We are planning to serve wallet providers by enabling staking for their users, creating a validation pool so this discussion is very interesting for us.


What is your definition of perversiv[quote=“vbuterin, post:1, topic:1105”]
Because that’s what minority forks do; they heavily penalize any validator that is not participating in the fork) [/quote]

Is it possible to describe the “minority fork” mechanism in more detail - I do not think it is described in the Casper paper. How does a smartcontract determine
it is a minority fork? What is the definition of “non participating in the fork”?

My intuition is that there is some function “fork” on the PoS smart contract and once forked, creates a copy of the previous main consensus contract. Thus it mirrors the same validator set and so it knows if validators are not participating in it and begins punishment immediately of those validators. Though, this may be incorrectly formulated.

@vbuterin You mention that logging out is a strictly dominant strategy but that isn’t the case according to your payoffs; please correct me if I’m missing something. But with strategy 2 vs. logging out, it is (-5,0), (0,0) so log out only weakly dominates strategy 2 if it exists.

I had mentioned this to @nate as a high-level topic and since I am not sure where all these constants in the protocol come from (4 month fixed-term length, etc.). In this framework, we only analyze the utilities of the validators. We also have some target/optimal behavior that we want validators to follow. This behavior creates an optimal setting for finality to occur and so defines the utility of the PoS mechanism.

If we (can) define the utility of mechanism designer/blockchain mechanism, then we would want to maximize the social welfare + designer welfare. Then using polynomial weights over various parameters in a multi-armed bandit setting, we can arrive at optimal fixed-term lengths or other constants over time in a traditional no-regret fashion, ensuring that we maximize the function we want. This could be the frequency of finality occurring, etc.

Coordinating a fork happens out-of-band. There is no in-protocol mechanism to conduct a fork.

To conduct a fork in this instance, the minority validator pool would stop building on and finalizing the attacker’s blocks. They would only be concerned honest validator’s blocks and messages, thus forking from the attacker chain. Their fork would not be able to finalize until the attacker bled due to inactivity and they became the 2/3 majority.

Anyone have a link to a description of how a 51% attacker would cause honest validators to suffer inactivity penalties? (I presume you don’t just mean a DOS attack. For Casper, would the “51%” actually need to be 67%?)

As a high-level note, while I’m all for protecting against these attacks, given how debilitating 51% control already can be under PoW, I think it should be a much higher priority right now to ensure Casper behaves well when it’s not under 51% attack than when it is.

How does this work with respect to withdrawals, what’s stopping someone from attacking at the very end of their term and then leaving?

I wonder if this could be solved by having the ability to automatically and programmatically force-logoff people who are provably not voting.

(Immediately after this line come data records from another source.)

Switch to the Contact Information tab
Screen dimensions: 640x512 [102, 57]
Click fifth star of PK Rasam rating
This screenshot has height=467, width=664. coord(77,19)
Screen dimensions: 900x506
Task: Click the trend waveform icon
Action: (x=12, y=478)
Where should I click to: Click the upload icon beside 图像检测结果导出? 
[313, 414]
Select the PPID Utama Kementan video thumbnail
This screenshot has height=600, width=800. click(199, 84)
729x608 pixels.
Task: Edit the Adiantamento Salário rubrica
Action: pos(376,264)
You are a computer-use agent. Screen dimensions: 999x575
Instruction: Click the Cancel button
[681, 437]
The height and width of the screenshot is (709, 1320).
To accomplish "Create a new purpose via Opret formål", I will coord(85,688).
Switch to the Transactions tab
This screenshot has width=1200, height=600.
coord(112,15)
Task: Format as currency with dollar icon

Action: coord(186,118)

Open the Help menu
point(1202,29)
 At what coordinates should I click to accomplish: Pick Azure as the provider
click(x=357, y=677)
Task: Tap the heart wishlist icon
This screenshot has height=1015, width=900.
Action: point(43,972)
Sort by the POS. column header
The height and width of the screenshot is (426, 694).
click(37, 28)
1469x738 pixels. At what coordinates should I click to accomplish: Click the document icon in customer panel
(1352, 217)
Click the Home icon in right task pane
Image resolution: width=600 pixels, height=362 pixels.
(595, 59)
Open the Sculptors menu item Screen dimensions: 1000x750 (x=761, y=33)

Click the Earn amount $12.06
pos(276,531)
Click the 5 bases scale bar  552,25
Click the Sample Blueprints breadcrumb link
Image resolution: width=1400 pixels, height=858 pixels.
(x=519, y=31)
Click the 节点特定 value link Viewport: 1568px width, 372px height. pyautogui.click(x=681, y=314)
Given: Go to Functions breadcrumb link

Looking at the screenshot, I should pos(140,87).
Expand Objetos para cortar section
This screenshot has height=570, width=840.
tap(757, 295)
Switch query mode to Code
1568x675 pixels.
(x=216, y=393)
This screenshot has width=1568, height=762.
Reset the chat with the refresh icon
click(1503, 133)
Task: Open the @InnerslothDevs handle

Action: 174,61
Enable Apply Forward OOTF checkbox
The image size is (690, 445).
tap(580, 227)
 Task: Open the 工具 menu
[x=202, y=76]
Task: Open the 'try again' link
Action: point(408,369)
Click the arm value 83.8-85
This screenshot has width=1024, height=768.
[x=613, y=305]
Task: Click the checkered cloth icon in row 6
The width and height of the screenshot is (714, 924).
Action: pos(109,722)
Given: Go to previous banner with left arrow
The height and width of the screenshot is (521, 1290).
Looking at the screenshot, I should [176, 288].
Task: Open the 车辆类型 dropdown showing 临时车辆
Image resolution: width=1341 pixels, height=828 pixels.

Say if it has been N epochs since the last checkpoint, then a validator who has not voted since the last checkpoint gets automatically logged out.

Now you could have an attacker try and censor votes from other validators by orphaning any blocks with votes in them so the longest chain has zero votes in it, but you could solve this by having clients not just hold the longest chain since the last checkpoint, but also all minority chains as well.

In this situation, there would obviously be two chains, an attacker chain with only their votes (or no votes in it) and a smaller honest chain without the attacker. After N epochs, the attacker would be logged out of the honest chain, and finality would be reached.